Matusz mum about his expectations for season

February 22, 2011|Peter Schmuck

SARASOTA, Fla. — — Brian Matusz doesn't want to get ahead of himself, which is why he smiles and plays it coy when you ask him about his expectations for the 2011 season.

He knows that preseason expectations and three bucks will get you a nice cup of coffee at Starbucks. That was the lesson of last spring.

Matusz was supposed to be one of the leading candidates for the American League Rookie of the Year Award, until he and just about every one of his teammates walked off a cliff at some point during the absolute trainwreck that was the first half of the 2010 schedule.

He won his first two decisions and then did not register another victory until July, running off a string of nine consecutive losses and winning just once between April 18 and Aug. 4.

"You never want to have failure like that,'' he said on Tuesday, "but if it happens to you, you've got to learn from it."

Of course, you can't learn how not to have one of the top leadoff hitters in the game (Brian Roberts) fall off the map because of a lower back injury. And you can't learn much from losing your projected closer (Michael Gonzalez) early or watching one of your supposed heart-of-the-lineup sluggers (Garrett Atkins) forget how to hit.

What you can do — if you're a hot prospect like Matusz — is close ranks with your pitching coach and your similarly struggling rotation mates and try to turn an extremely negative situation into something you can build on.

Everybody knows what happened after that.
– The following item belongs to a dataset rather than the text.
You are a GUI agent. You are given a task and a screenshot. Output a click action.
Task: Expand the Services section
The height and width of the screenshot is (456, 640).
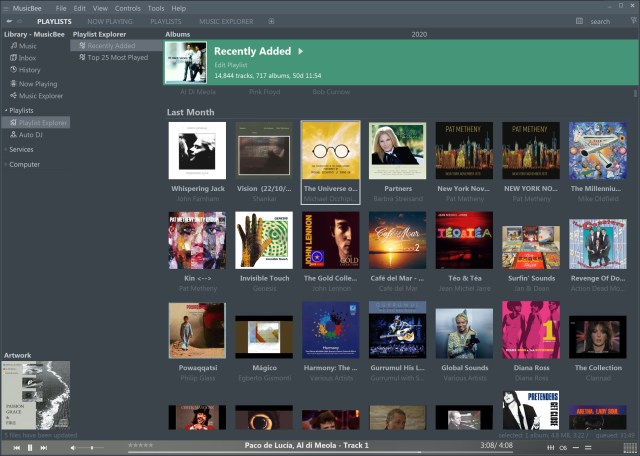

When Matusz defeated the Los Angeles Angels in Buck Showalter's second game as Orioles manager, he helped spark a personal and team-wide turnaround that almost defied explanation.

Matusz gave up a run on seven hits over six innings that night to follow up a strong performance by Jeremy Guthrie, and the O's went on to win eight of their first nine games under Showalter. The dramatic turnaround carried through to the end of the season, and Matusz led the way with a 7-1 record and 2.18 ERA. He gave up one earned run or fewer in eight of his final 11 games, almost all of them against contending teams.

So, other than the managerial change, what accounted for such a dynamic change of personal fortune?

"There were some mechanical things I had to work out,'' Matusz said. "You're going to go through physical slumps, but you've got to gain the confidence that you can win even when you don't have your best stuff."

The credit is easy enough to spread around. Pitching coach Rick Kranitz gets his due for keeping all the young starters focused on what they needed to do to continue their development. Showalter deserves some love for — almost inexplicably — establishing a winning attitude in record time. The law of averages probably played a role, too, since a pitcher as talented as Matusz wasn't going to stay down forever.

Matusz also owes a debt to veteran pitcher Kevin Millwood, who was brought in to be a mentor to the young starters and ended up fulfilling that role by showing how a true professional goes about his business when everything that can go wrong goes even worse.

He couldn't buy a victory during the first two months of the season and ended up as one of the losingest pitchers in the major leagues, but he never gave up on himself or his young teammates.

"Kevin was a perfect example of that,'' Matusz said. "He had never had a season like that, but he kept going out there and he always had a plan. He still found a way to have fun and help other people."

Somehow, Matusz pulled all those strings together down the stretch and turned a disastrous season into a reaffirmation of his physical talent and mental toughness. He may not want to talk about his statistical goals for this season, but he isn't hiding from what he believes he can become.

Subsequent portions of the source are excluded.